The Montessori Moveable Alphabet is a box of letter cutouts for each of the 26 letters in the English alphabet.  Children take the letters out, put them together, and move them around to form words and sentences. There are multiples of each letter to allow several words or sentences to be constructed at a time. The vowels are a different color to set them apart from the consonants. The Moveable Alphebet is one of my Top Ten Language Materials for Lower Elementary!

Once children recognize written letter symbols in association with the sounds they make and can differentiate beginning, ending, and middle sounds, they can begin constructing (building) short Consonant-Vowel-Consonant (CVC) words with the Montessori Moveable Alphabet.

Children use Montessori Sound Objects or pictures with the same middle vowel and build CVC words with the Movable Alphabet.

For example, children identify the middle /o/ sound with the objects mop, cot, top, and pot. They then build the words by isolating the beginning, middle, and end of each word using letters from the Movable Alphabet.

Using the “mop” sound object, the child listens to the sound at the beginning of the word and retrieves the letter “m.” He does the same for the middle and ending sounds encoding the word “m-o-p” from left to right.

Children who don’t yet have the hand muscle coordination to write letters can “write” words by finding the letter that represents the sound they hear, and place it at the beginning, middle, or end of the word.

Next, children look at the word they constructed (wrote) with the movable letters, segment each sound, then blend them together. Suddenly, they are reading!

The technical term for constructing words is encoding. Children encode words when they listen to sounds and represent the sounds with written symbols. This is writing.

Children decode words when they look at a written word, break it down into sound parts, then blend it smoothly. This is reading.

In a Montessori classroom, we see children writing (encoding words by listening to the individual sounds and choosing a letter to represent that sound) before they begin reading (decoding a word by breaking it down into its sound parts, then blending the sounds together smoothly as a whole word) using the Montessori Movable Alphabet.
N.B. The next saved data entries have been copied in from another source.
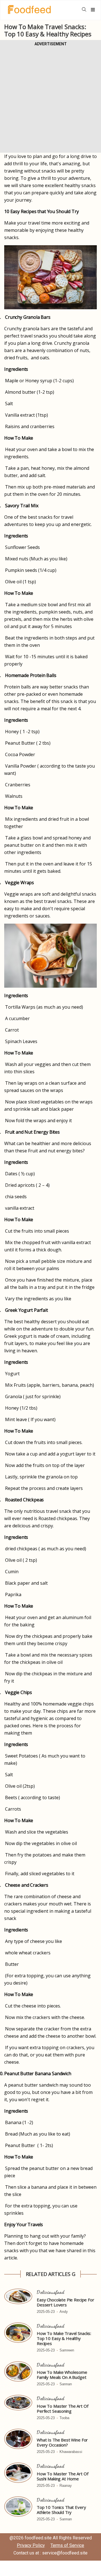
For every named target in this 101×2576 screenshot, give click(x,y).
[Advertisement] (50, 98)
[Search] (84, 10)
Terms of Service (67, 2545)
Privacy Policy (31, 2545)
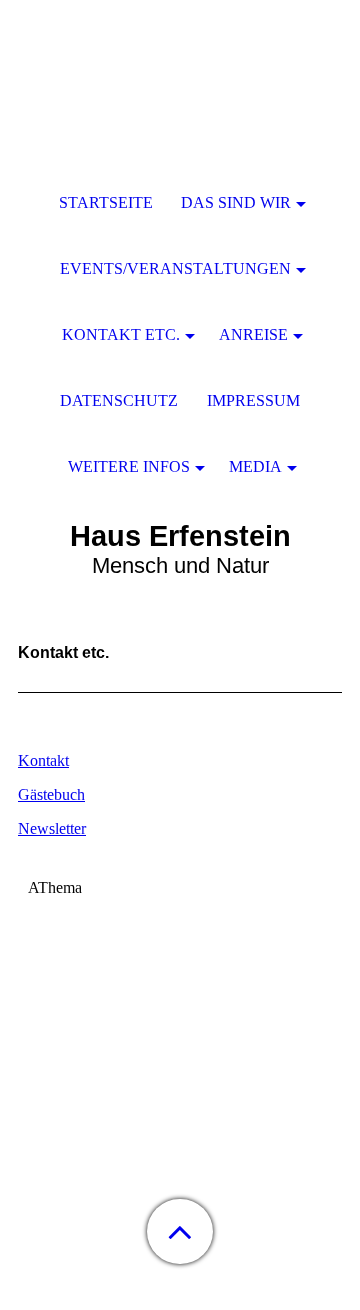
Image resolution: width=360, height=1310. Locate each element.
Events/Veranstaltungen (175, 268)
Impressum (253, 400)
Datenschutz (119, 400)
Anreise (253, 334)
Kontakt (43, 760)
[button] (180, 1231)
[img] (180, 125)
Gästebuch (51, 794)
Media (255, 466)
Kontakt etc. (121, 334)
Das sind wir (236, 202)
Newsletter (52, 828)
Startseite (106, 202)
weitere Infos (129, 466)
Advanced Word Construction

The Blue Phonics Series with the Moveable Alphabet

Once children master CVC words, they move on to blends, digraphs, and “silent e” words. Children use sets of objects or pictures focused on a particular phonetic pattern and construct the words with the Montessori Moveable Alphabet. Children who are able write the words on paper, perhaps even making little booklets of words learned.

Invented Spelling

The success of making and reading words with the Movable Alphabet often blossoms into writing sentences with the Movable Alphabet letters. This creates the opportunity for children to use invented spelling for non-phonetic words, or words with phonetic rules they have not yet learned. Invented spelling is an acceptable stage of writing. An emergent writer’s efforts should be encouraged as they practice listening to the sounds they hear in words and represent them with written letter symbols. The emphasis is on listening to sounds and writing letters, and not on standardized spelling at this stage. Standardized spelling becomes important as they repeatedly encounter spelling patterns through constructing words and reading them in books.

Sight Words

When children become excited about writing (constructing) and reading words, we support them by introducing “sight words”. Typically, sight words are non-phonetic and occur frequently in early reading materials. For this reason, we sometimes refer to these words as “high frequency” words. Examples include we, I, a, see, the, etc. Teaching these words to children gives them higher success in reading a writing.

Non-phonetic Word Construction

The Green Phonics Series with the Moveable Alphabet

Children continue constructing words with the Montessori Moveable Alphabet for non-phonetic patterns like long vowel teams (oa, ee, ea, igh),  Diphthongs (oy, oi, ou, ow), and other phonograms. Objects and pictures used in conjunction with the Montessori Moveable Alphabet create word sets highlighting specific spelling patterns.

Decodable Reading Books

Decodable Reader

It is important to further children’s confidence at this stage by providing decodable books for practicing their new reading skills. Concepts of print like reading left to right, putting spaces between words, and moving down and left to the next line need reinforcing. One example of decodable books I use with emergent readers is the Bob Books series.